• [Source text]
________________

Mentally, this has been my strongest season ever. There was a point at the start of the season when I didn’t know about the ridiculous anemia and the effects the ulcerative colitis was having on my ability to perform that I did worry that my “head had fallen off”. I just couldn’t understand why I couldn’t race the way I believed I should be. Immediately I started to worry that I just didn’t want it badly enough. But deep down, I knew this wasn’t the case. Honestly it was a relief to find out I was fighting my body and not my brain. I’ve come a long way mentally in this bike racing game. It hasn’t been easy. But I think I’ve found my groove. I’m confident. I believe in myself. And I’ve learned to ignore the idiots out there – yes, in our little Ottawa cyclo-cross community there are people who were (and probably still are) talking “trash” behind my back and to others about how “Vicki sucks”. Well, I let this get to me for a bit but then I realized that I just simply don’t care about those idiots. I don’t have time to let them get in my brain. I suppose the hardest part with this has been wondering why people bother saying “crap” about others – what is the point in being outright mean to another person? Sometimes I’m tempted to say something face-to-face to these people – but what is the point – idiots just don’t get it. So thanks to my strengthened mental resolve and confidence, I was able to come out of this negative aspect of the season on top. I’m a good bike racer. I’m a strong bike racer. Those who know me, know this. As for the others – I just don’t care.

________________

In the text on the cycling season, what two health problems were affecting the writer's racing at the start of the season?

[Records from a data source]
________________

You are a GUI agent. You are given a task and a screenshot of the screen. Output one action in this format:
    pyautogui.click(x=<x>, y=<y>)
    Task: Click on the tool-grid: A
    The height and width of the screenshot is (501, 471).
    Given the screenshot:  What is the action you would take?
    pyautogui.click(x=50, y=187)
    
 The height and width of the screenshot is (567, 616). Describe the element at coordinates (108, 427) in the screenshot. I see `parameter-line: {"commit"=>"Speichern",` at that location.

________________

• [Solution to the exercise]
Anemia and ulcerative colitis.